I'm not cut out to be in a relationship. A relationship is what I've always wanted, but I'm finding that men are gross disappointments.

N came home from work today and immediately started looking at porn on his computer. His excuse? He didn't know I was home. (I had been lying on the couch napping in full view when he came home). I only saw it because I was in the room when he was shutting down his computer and had to close out several internet windows, several of which revealed naked women. He knows that his looking at porn makes me uncomfortable, but he doesn't care. He's just a disgusting male who always has to service his dick 24/7.

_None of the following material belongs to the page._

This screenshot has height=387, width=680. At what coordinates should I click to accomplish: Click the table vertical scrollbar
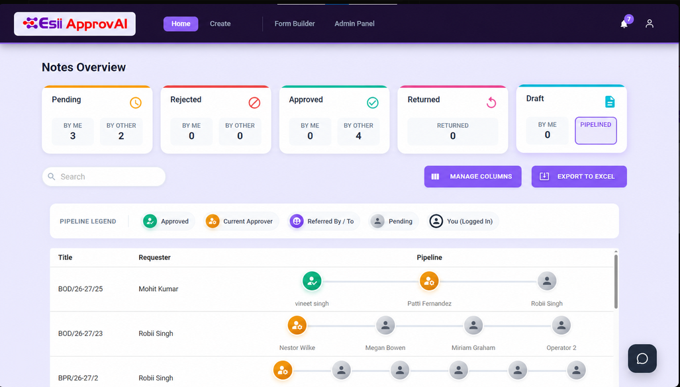coord(616,282)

While down on the coast for my interview, a few days ago, N and I got into an argument about getting married and having kids. As a joke, I mentioned that I wanted to get married by 30 and he freaked out, saying I was putting pressure on him by giving him a deadline. Umm, if he's in this for the "long haul" like he claims he is, then talk of marriage should not freak him out. However, it did. Talk of ONE kid freaked him out even more, so I don't even feel like we're on the same page with life goals. He says he wants to be with me forever, but he can't even commit to proposing to me in 5 years time, despite his adamant claims that he's in this for the long haul. That makes me have a LOT of doubts.

I don't anticipate finding anyone else, and I don't want anyone else. But, I find that more days than not, N annoys me or upsets me in some kind of way. And as previously mentioned, we don't even have the same life goals of wanting to get married and have a family. Maybe I'm wasting my time with him and should just cut him loose and be alone and miserable, like I was before. I'll become an alcoholic or a prescription pill popper, either one to numb the pain of being utterly alone and desperately sad. I could have N forever if I wanted, but so far, it doesn't seem to be making me truly, 100% happy. We get along about 80% of the time, but I just get so sad and depressed sometimes. Catching him looking at porn all the time doesn't help because it just further reinforces that I'm unwanted and that he'd rather be turned on by women on the internet.

I should have known that I would never be enough for anyone. I'm just the same loser I was before; a loser who should be alone.